I wiped it back to factory condition and sold it. No regrets.
Cost of ownership — Mac Mini (2018)
I bought this Mac Mini for £720 in March 2023 from Computer Exchange and sold it back to them for £201 in March 2025 — a total cost of £519 over two years, or roughly £4.93 per week. For what it provided — a safety net while I transitioned to Apple silicon, plus a native x86 environment for legacy VMs — that's not bad value. But the insurance policy had expired, and it was time to stop paying the premium.
By 2026, second-hand prices for the 2018 Mac Mini have softened further as the market recognises it's approaching end of mainstream support. If you're thinking of selling yours, sooner is better than later.
What happened to my Intel VMs?
This was my biggest concern going in, and it turned out to be a non-issue. VMware made Fusion and Workstation free for all users — commercial, personal, and educational — in late 2024, and that policy remains in place.
VMware Fusion and VMware Workstation are now free for all users — commercial, educational, and personal users alike.
Moving a VM from a Mac to a Windows PC is straightforward: copy the VMware bundle across, open it in Workstation, and answer "I moved it" when prompted. Windows reactivation is the only wrinkle — you'll need your product key, which you can retrieve from the destination machine's UEFI firmware if it was a licensed OEM install. See Find your Windows product key for the method.



2026 update: where does this leave Intel Mac users?

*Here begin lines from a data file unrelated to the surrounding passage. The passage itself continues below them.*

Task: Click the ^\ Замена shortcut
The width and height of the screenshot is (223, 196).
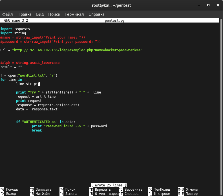Action: [x=69, y=194]
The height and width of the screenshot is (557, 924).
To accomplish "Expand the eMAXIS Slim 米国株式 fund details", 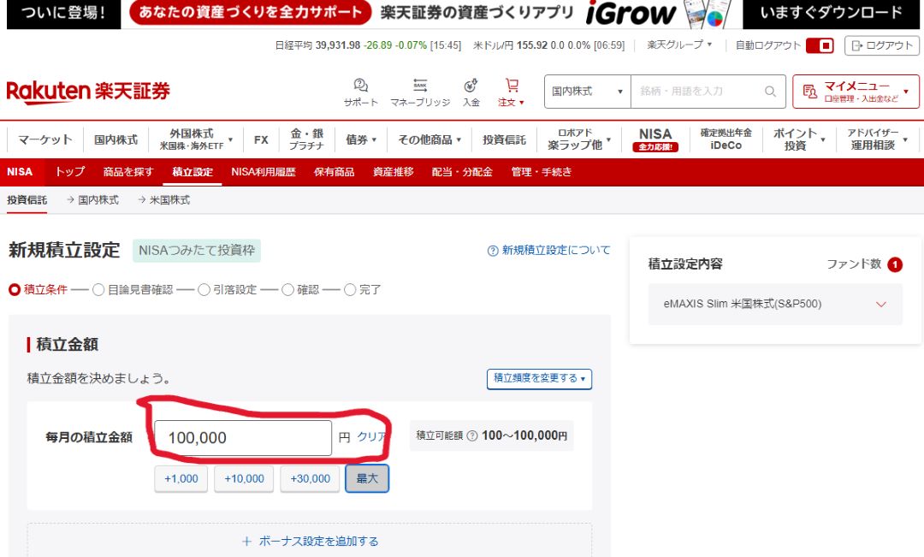I will 880,303.
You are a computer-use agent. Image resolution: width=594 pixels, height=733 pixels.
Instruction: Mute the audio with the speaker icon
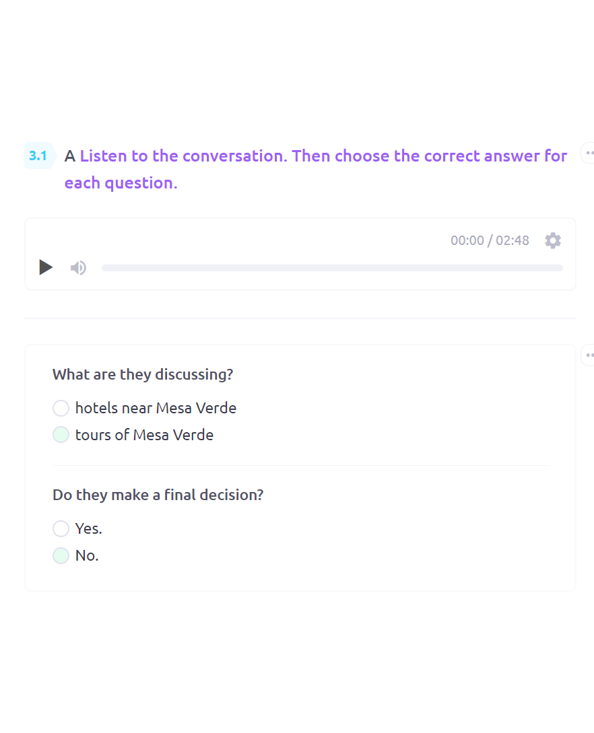[x=78, y=268]
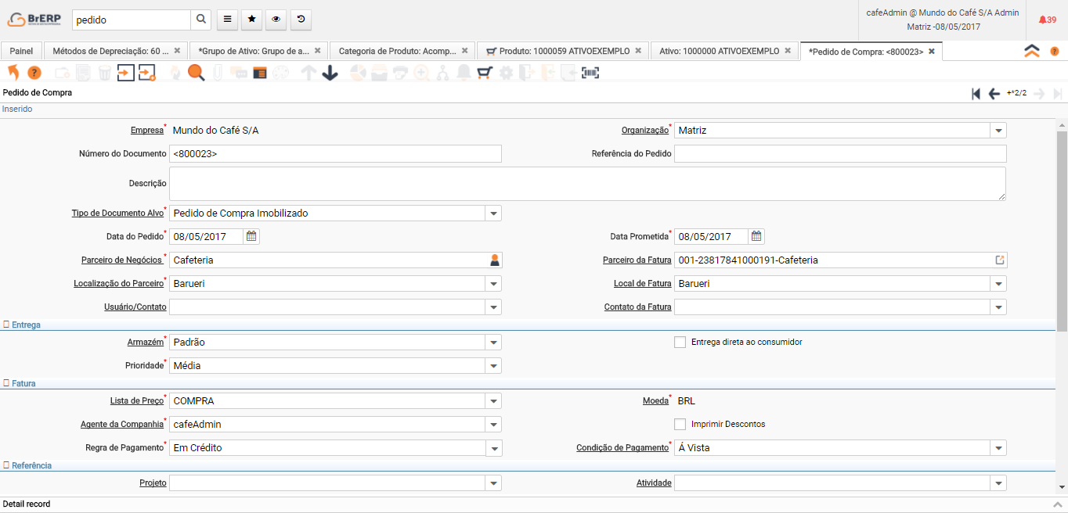This screenshot has width=1068, height=513.
Task: Open the Tipo de Documento Alvo dropdown
Action: (493, 213)
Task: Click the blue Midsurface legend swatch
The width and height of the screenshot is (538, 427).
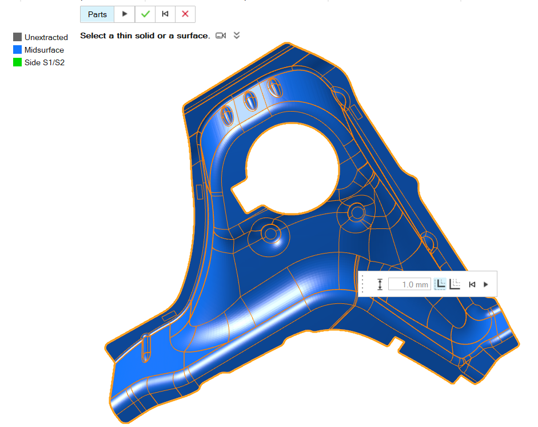Action: (17, 50)

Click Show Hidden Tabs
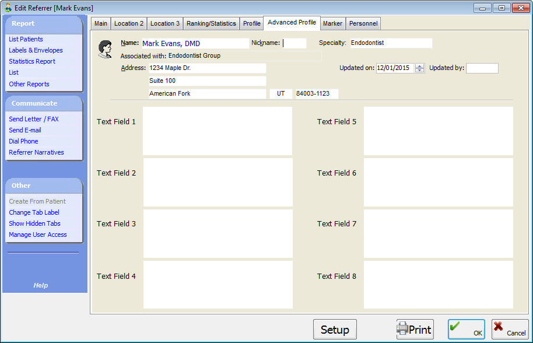coord(34,223)
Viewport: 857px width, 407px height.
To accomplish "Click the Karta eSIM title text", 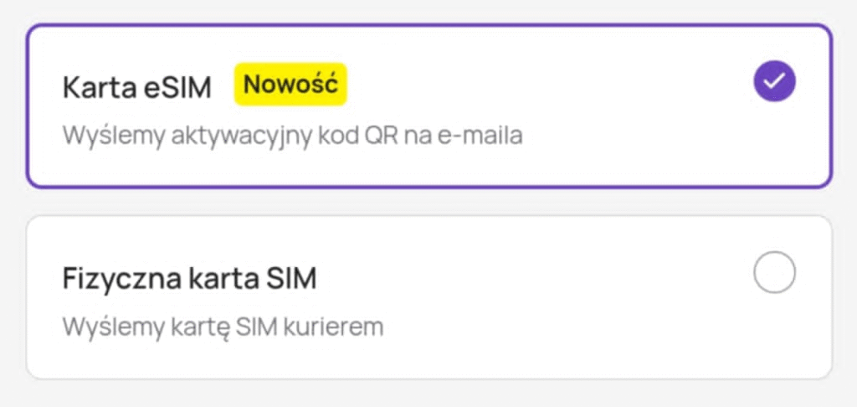I will [137, 86].
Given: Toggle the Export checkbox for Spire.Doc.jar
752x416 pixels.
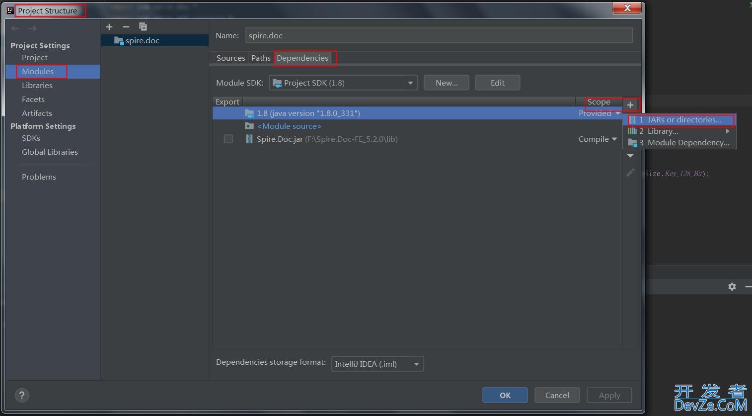Looking at the screenshot, I should 228,139.
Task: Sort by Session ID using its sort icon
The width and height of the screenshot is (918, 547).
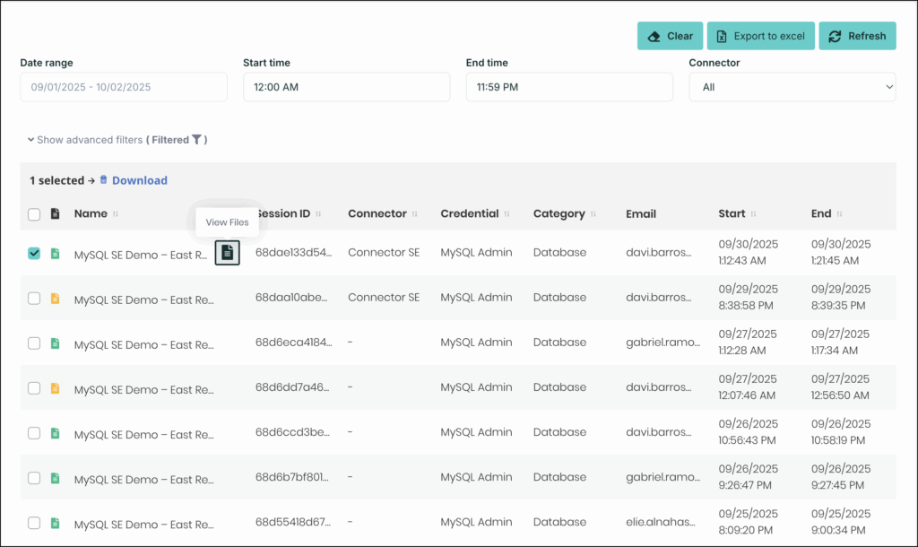Action: tap(320, 214)
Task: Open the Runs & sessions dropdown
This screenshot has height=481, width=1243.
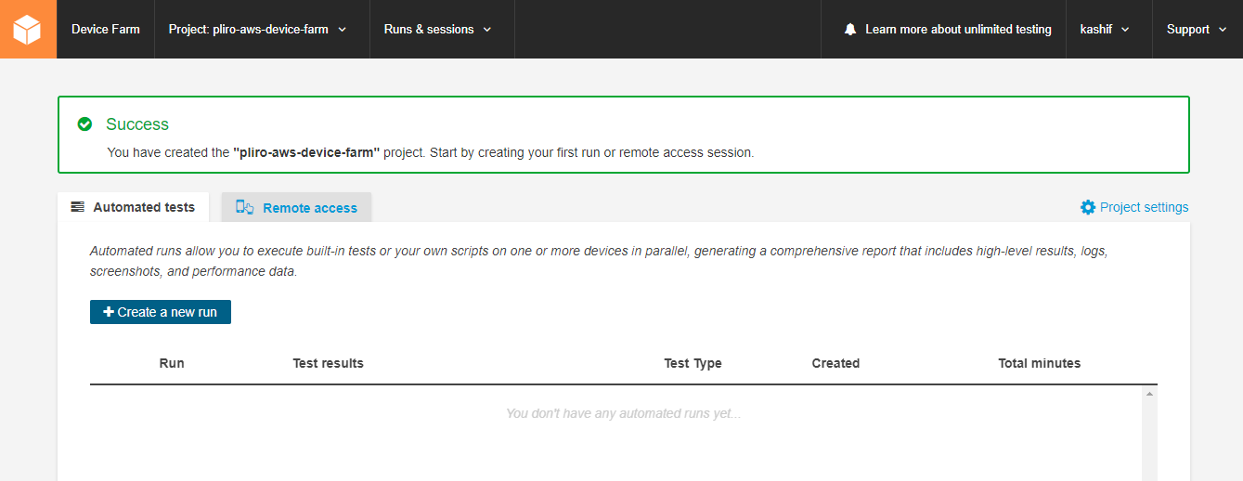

By 2026, the Intel Mac story is essentially in its final chapter. Apple silicon has been the default for several years, the performance and efficiency advantages are no longer debatable, and the software ecosystem has fully pivoted. Features like Apple Intelligence — Apple's on-device AI framework — are Apple silicon-only, and that list will only grow longer.
The Mac Mini (2018) is likely to be dropped from macOS support with the next major release, or the one after. Apple typically provides around seven years of OS support for Mac hardware, and the 2018 Mini is approaching that window. When it drops off the list, it won't be a surprise — it'll be the conclusion of a story that's been telegraphed for some time.
If you're still running one and it's working for you, Sonoma remains a solid, stable platform with continued security updates for now. But if it starts refusing updates the way mine did, treat it as the sign it probably is. The Apple silicon transition is complete. The water's warm.
For what it's worth, the Xserve 3,1 mentioned at the start of this saga is still sitting in a rack somewhere, patiently waiting. Some things outlast their era through sheer stubbornness. The 2018 Mac Mini, it turns out, is not one of them.